The foregoing description of the material terms of the Resignation Agreement does not purport to be complete and is qualified in its entirety by reference to the full text of the Resignation Agreement, which is filed with this Current Report on Form 8-K as Exhibit 10.1 and is hereby incorporated by reference herein. There are no disagreements between Mr. Summerer and the Company, its management, the board of directors or any committee of the board of directors or its independent auditor on any matter relating to the Company’s operations, policies or practices, nor any matter regarding accounting principles or practices, financial statement disclosure or internal controls.
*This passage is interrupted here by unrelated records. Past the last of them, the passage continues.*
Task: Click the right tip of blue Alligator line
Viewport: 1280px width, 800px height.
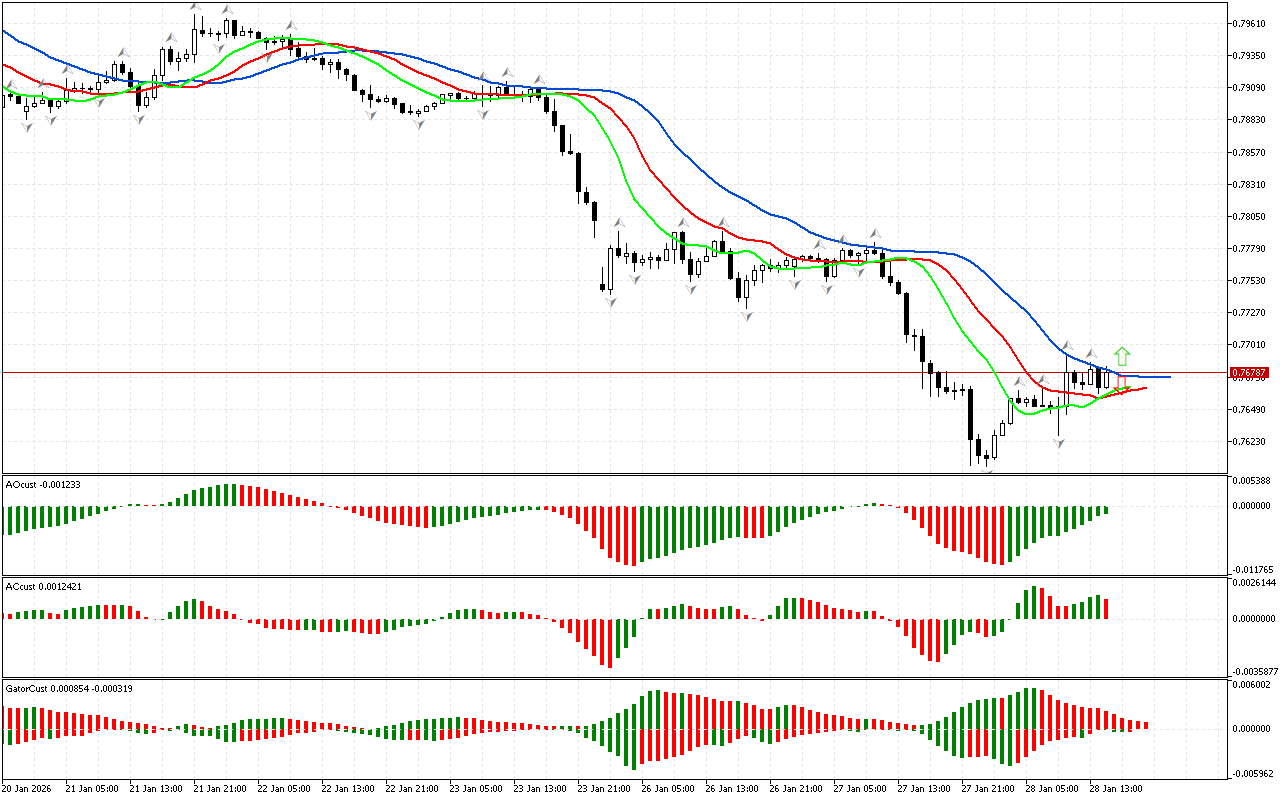Action: [1169, 377]
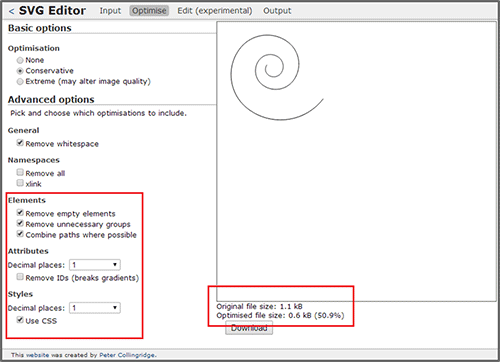Select the None optimisation option

click(20, 60)
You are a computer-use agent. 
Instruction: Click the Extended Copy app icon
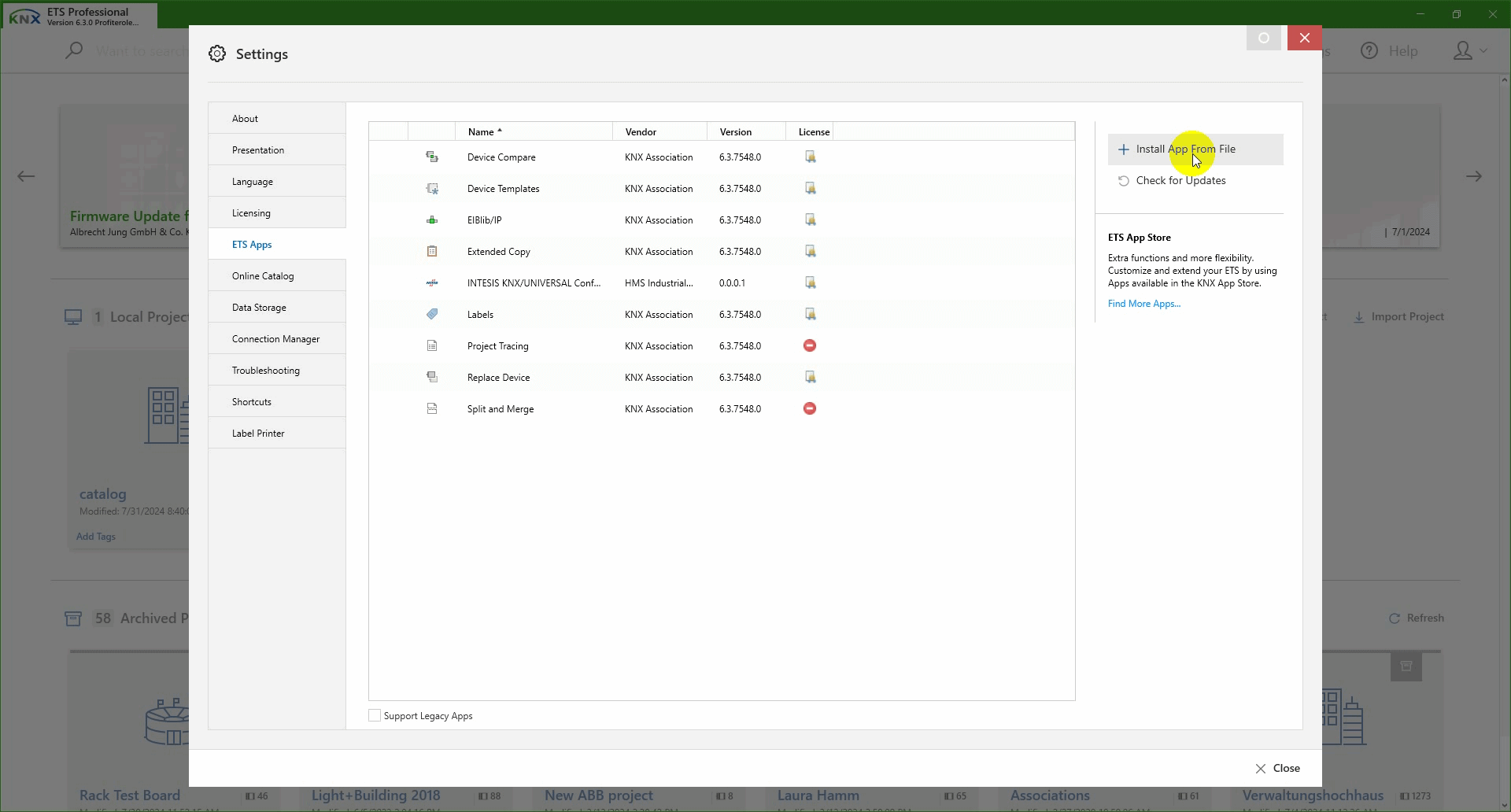coord(432,252)
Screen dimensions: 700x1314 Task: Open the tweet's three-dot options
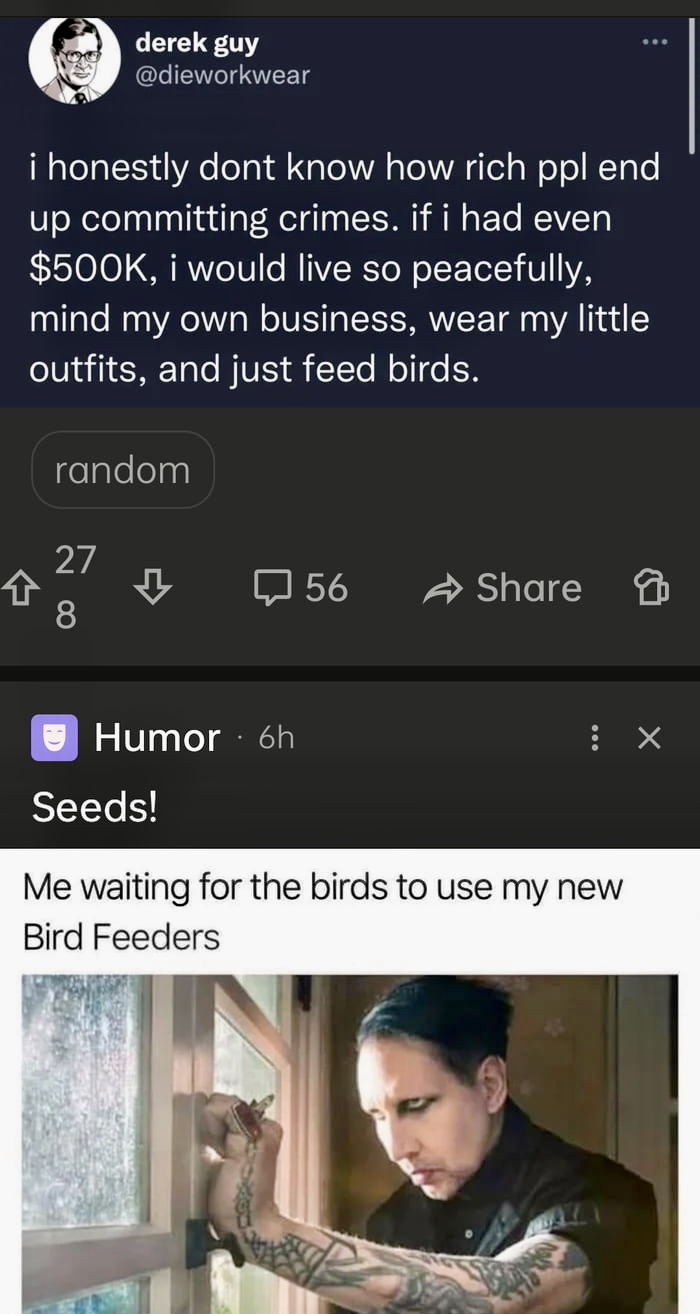tap(654, 42)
Appointment of Chief Financial Officer
On April 11, 2025, Richard Tarapchak was promoted and appointed as the Chief Financial Officer of the Company and its subsidiaries and was designated as the Company’s Principal Financial Officer. Mr. Tarapchak, age 59, has served as Executive Vice President, Finance & Corporate Controller of the Company, as well its Principal Accounting Officer, since July 2022. Upon his appointment as Chief Financial Officer, and upon the appointment of Mr. Heine as Principal Accounting Officer (as described below), Mr. Tarapchak ceased to be the Principal Accounting Officer of the Company. Prior to joining the Company, Mr. Tarapchak served in various accounting and finance roles, including as Vice President Corporate Controller and Chief Accounting Officer of II-VI Incorporated from January 2021 to July 2022, Corporate Controller of Reynolds Group Holdings Limited from 2015 to 2021, Chief Financial Officer of National Material L.P. from 2014 to 2015, and a number of positions at Navistar International Corporation, including, most recently, Senior Vice President and Corporate Controller from 2010 to 2014. Mr. Tarapchak earned a business administration degree from Wittenberg University in 1987 and an MBA in finance and accounting from The Ohio State University in 1992 and is a certified public accountant. Mr. Tarapchak also serves as a board member of the Illinois CPA Society. In connection with Mr. Tarapchak’s appointment to Chief Financial Officer, Mr. Tarapchak’s base salary was set at $415,000, his target short-term annual bonus was set at 100% of base salary and his long-term annual incentive grant was set at 175% of base salary.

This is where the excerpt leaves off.